Le nombre croissant des médicaments pris par les personnes âgées constitue un autre motif d'inquiétude. On estime que près des deux tiers des personnes de plus de 65 ans reçoivent des ordonnances d'au moins cinq médicaments et, plus d'un quart, des ordonnances de dix médicaments, qui doivent souvent être pris plusieurs fois par jour. Les risques d'effets nocifs, d'interactions médicamenteuses, d'hospitalisation et de résultats d'ensemble médiocres augmentent avec le nombre des médicaments.

Selon certaines études, la réduction du nombre des médicaments qui ne sont plus appropriés pour la phase de la vie du patient ne provoque pas d'effets indésirables et, dans certains cas, donne de meilleurs résultats.

Que peut-on faire contre le surtraitement des aînés fragilisés?

Premièrement, il faut bien planifier les soins et discuter franchement de la fin de la vie avec nos êtres aimés fragiles. Il est crucial de connaître à l'avance leurs préférences, car de telles discussions peuvent devenir impossibles en état de crise.

La liste des médicaments devrait aussi être revue régulièrement.

Les besoins de médicaments peuvent se modifier avec le temps et il faut donc les revoir pour déterminer s'ils conviennent encore, au regard de l'état de santé actuel.
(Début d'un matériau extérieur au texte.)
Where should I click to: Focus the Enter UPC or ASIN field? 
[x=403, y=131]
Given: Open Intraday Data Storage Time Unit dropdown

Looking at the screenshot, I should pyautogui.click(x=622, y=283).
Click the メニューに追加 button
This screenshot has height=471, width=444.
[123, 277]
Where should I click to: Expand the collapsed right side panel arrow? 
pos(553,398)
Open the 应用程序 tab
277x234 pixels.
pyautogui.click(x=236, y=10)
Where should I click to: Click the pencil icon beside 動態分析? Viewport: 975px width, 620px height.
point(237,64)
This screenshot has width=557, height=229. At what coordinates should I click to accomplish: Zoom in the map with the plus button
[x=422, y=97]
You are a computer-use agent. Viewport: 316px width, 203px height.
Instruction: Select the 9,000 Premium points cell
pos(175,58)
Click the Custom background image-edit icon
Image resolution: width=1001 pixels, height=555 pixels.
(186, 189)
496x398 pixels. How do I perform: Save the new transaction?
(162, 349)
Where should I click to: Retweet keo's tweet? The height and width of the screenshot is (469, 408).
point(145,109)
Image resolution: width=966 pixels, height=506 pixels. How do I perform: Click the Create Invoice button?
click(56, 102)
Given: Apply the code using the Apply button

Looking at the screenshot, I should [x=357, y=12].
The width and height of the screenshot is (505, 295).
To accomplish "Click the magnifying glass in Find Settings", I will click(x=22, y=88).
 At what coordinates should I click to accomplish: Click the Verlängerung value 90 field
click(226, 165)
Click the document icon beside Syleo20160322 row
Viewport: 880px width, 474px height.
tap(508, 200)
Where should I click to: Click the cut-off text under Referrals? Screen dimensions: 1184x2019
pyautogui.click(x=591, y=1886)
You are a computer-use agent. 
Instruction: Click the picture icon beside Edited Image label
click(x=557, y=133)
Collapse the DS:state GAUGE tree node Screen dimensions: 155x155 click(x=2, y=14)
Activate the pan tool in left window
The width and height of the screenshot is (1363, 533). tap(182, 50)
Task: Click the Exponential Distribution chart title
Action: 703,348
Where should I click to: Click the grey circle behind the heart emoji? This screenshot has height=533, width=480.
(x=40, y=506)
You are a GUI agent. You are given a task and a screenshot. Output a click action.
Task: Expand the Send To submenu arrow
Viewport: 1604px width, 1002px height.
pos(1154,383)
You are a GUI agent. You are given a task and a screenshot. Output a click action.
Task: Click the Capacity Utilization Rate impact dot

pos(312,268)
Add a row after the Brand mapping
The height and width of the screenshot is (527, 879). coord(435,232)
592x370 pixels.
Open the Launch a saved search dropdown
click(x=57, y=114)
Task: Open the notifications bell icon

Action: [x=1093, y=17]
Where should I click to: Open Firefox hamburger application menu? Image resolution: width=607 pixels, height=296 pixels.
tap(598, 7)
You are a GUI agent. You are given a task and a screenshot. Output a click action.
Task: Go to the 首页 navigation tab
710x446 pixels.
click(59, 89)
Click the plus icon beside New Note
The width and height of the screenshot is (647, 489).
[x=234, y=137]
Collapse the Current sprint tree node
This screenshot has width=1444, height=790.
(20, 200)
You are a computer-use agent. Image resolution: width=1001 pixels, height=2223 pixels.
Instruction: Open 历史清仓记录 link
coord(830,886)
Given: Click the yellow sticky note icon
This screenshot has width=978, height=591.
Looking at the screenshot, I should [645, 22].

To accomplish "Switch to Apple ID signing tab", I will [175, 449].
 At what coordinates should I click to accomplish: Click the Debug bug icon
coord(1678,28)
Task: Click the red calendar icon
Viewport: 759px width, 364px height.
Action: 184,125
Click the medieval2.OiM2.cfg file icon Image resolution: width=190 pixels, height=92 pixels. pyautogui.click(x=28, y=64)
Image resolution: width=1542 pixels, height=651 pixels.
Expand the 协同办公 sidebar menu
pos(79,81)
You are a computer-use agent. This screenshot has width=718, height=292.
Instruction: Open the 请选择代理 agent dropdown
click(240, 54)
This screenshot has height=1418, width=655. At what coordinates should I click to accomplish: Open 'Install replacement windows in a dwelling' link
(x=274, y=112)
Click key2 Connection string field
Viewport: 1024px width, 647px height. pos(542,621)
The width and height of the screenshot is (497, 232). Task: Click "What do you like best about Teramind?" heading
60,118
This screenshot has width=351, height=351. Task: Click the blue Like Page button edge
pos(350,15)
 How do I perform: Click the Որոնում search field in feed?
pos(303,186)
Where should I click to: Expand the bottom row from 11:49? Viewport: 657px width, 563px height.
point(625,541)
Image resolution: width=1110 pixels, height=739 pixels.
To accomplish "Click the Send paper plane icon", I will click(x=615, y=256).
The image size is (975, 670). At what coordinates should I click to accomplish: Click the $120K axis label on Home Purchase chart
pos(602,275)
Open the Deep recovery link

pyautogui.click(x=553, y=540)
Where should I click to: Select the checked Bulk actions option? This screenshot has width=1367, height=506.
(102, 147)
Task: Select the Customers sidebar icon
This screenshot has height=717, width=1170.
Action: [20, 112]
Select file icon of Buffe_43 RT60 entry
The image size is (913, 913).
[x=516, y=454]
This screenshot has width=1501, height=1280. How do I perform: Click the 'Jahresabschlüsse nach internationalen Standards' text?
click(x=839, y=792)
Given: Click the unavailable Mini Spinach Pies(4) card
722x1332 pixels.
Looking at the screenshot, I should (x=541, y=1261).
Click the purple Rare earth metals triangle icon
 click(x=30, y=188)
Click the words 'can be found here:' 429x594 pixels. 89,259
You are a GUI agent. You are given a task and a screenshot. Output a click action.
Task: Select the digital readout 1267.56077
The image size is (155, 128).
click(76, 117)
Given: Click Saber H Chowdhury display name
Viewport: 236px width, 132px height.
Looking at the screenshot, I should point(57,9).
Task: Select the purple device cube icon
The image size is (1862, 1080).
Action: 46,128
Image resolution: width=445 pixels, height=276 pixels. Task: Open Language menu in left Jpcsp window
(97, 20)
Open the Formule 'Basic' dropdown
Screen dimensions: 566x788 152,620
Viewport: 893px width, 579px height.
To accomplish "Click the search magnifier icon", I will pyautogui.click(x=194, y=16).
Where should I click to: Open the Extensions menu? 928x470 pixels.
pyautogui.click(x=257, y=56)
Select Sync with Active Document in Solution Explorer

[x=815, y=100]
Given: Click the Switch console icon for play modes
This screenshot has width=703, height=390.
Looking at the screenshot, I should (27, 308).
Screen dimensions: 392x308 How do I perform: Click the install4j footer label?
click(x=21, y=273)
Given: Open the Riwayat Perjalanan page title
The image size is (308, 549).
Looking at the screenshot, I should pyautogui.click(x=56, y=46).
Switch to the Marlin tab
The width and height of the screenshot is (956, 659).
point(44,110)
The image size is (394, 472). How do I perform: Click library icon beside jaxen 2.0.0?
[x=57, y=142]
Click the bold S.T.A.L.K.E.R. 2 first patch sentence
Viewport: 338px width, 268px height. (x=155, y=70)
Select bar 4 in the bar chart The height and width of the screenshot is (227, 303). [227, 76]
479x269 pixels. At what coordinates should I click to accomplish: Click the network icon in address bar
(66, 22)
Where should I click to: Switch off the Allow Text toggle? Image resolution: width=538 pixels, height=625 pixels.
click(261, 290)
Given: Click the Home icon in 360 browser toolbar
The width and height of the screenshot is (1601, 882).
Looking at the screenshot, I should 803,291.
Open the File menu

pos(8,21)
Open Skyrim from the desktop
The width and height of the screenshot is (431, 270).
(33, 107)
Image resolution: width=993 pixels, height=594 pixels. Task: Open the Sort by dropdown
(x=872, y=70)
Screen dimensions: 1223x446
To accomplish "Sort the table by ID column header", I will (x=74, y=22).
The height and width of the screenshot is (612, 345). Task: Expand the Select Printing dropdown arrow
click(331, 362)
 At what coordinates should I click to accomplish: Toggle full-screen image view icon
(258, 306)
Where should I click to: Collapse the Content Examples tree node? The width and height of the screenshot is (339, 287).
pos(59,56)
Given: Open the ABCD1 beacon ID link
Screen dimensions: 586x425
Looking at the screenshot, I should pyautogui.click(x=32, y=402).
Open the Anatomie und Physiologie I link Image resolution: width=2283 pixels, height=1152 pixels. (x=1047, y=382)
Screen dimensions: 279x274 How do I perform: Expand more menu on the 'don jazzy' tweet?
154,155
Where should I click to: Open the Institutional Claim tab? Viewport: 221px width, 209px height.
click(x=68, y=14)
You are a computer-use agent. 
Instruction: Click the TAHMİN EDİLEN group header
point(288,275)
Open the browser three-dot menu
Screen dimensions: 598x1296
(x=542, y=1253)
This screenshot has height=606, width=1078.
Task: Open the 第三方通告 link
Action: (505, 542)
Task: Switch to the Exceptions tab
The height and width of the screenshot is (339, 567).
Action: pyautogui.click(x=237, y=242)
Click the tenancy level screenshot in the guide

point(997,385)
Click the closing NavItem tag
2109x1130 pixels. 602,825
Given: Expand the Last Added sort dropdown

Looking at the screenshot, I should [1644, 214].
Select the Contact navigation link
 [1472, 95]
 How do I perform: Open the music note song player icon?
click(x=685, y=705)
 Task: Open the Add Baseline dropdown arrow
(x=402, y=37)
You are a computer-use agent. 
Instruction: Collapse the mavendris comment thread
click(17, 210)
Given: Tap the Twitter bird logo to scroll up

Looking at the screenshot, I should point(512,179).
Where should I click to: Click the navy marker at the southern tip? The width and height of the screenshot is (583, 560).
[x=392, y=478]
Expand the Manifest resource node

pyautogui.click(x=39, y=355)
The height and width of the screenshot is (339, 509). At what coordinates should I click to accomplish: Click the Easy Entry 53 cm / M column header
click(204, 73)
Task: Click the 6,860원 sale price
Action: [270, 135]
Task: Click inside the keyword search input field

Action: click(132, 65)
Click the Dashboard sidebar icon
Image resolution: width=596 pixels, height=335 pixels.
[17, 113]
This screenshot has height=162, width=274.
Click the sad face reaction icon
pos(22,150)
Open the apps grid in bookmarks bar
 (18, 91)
En ce qui a trait aux politiques, il convient de prendre conscience que les interventions médicales ont leurs limites et que nos gouvernements doivent investir pour améliorer la qualité de la vie en bonifiant les soins à domicile, les soutiens sociaux et les options de soins palliatifs pour les Canadiens plus âgés souffrant d'affections chroniques et de fragilité.

Comme notre population vieillit et que de nombreuses personnes vivent plus longtemps que jamais auparavant, faisons en sorte que les années qui nous sont données en plus soient de qualité. Et cessons de croire que «plus» vaut mieux en ce qui a trait aux interventions médicales chez les personnes âgées.